A final note on this decision: The per curiam decision highlighted, again in a footnote, that Monday’s decision in the privacy case leaves “unsettled” the “nature” of the “complex” questions surrounding fetal “personhood” protections in Florida — which Grosshans discussed in her dissent because of her view that the ballot measure “could, and likely would, impact” the understanding of “personhood” in Florida and thus should be discussed in the summary.
In sum, November’s vote is important.
And now, after Monday, both abortion rights and marijuana legalization will be on Florida’s ballot.

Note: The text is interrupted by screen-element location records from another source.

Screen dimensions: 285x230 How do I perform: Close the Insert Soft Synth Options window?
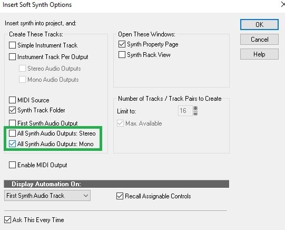283,4

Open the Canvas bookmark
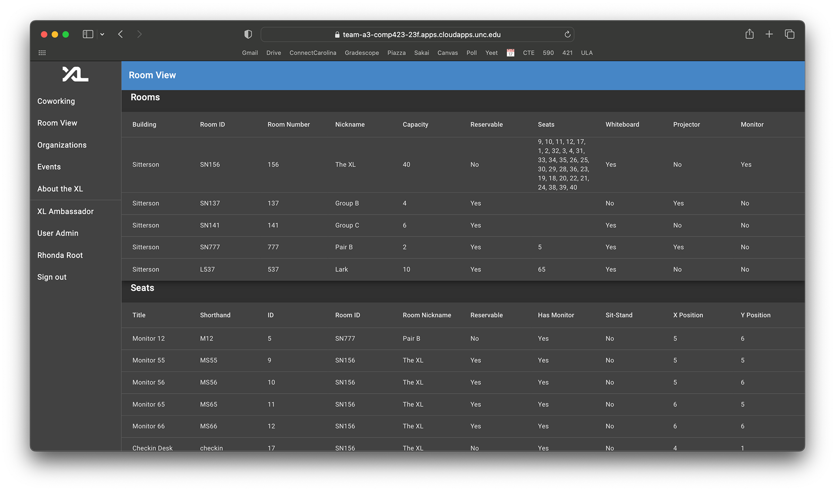(447, 53)
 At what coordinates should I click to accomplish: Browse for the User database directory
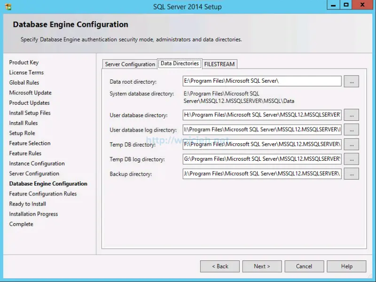[x=351, y=115]
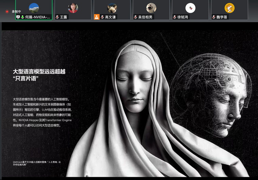This screenshot has width=258, height=180.
Task: Click the 录制中 recording status label
Action: (x=16, y=12)
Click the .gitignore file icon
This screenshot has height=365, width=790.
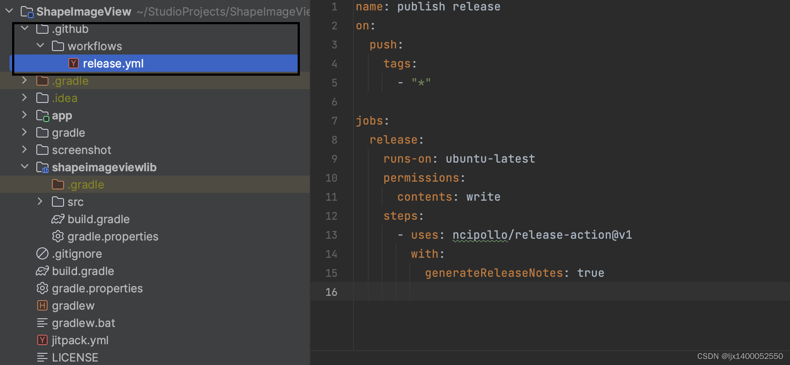point(42,254)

If there is a privacy right to decisional and personal autonomy, but such right doesn’t extend to a woman having the decision and autonomy to decide whether to carry a pregnancy to term, you’re legally making women second class citizens and appropriating their wombs.
Fetal 'personhood' is a daft idea, but, even if a fetus were a person, that shouldn't have to raise such difficult questions. Why would a fetus have rights to someone else's body? What other persons in our law have rights to another's body?
It would have to be interpreted instead as a form of parental responsibility. And that raises the question of what constitutes consent to parenthood. The simple act of becoming pregnant - which can easily result from both nonconsensual sex and from the failure of a contraceptive, even when used responsibly - cannot possibly be sufficient to yield legal consent to parenthood.
Properly understood, the instances in which even a fetus which were a legal person would have rights that would conflict with the rights of the person whose body it inhabits, should be rare indeed.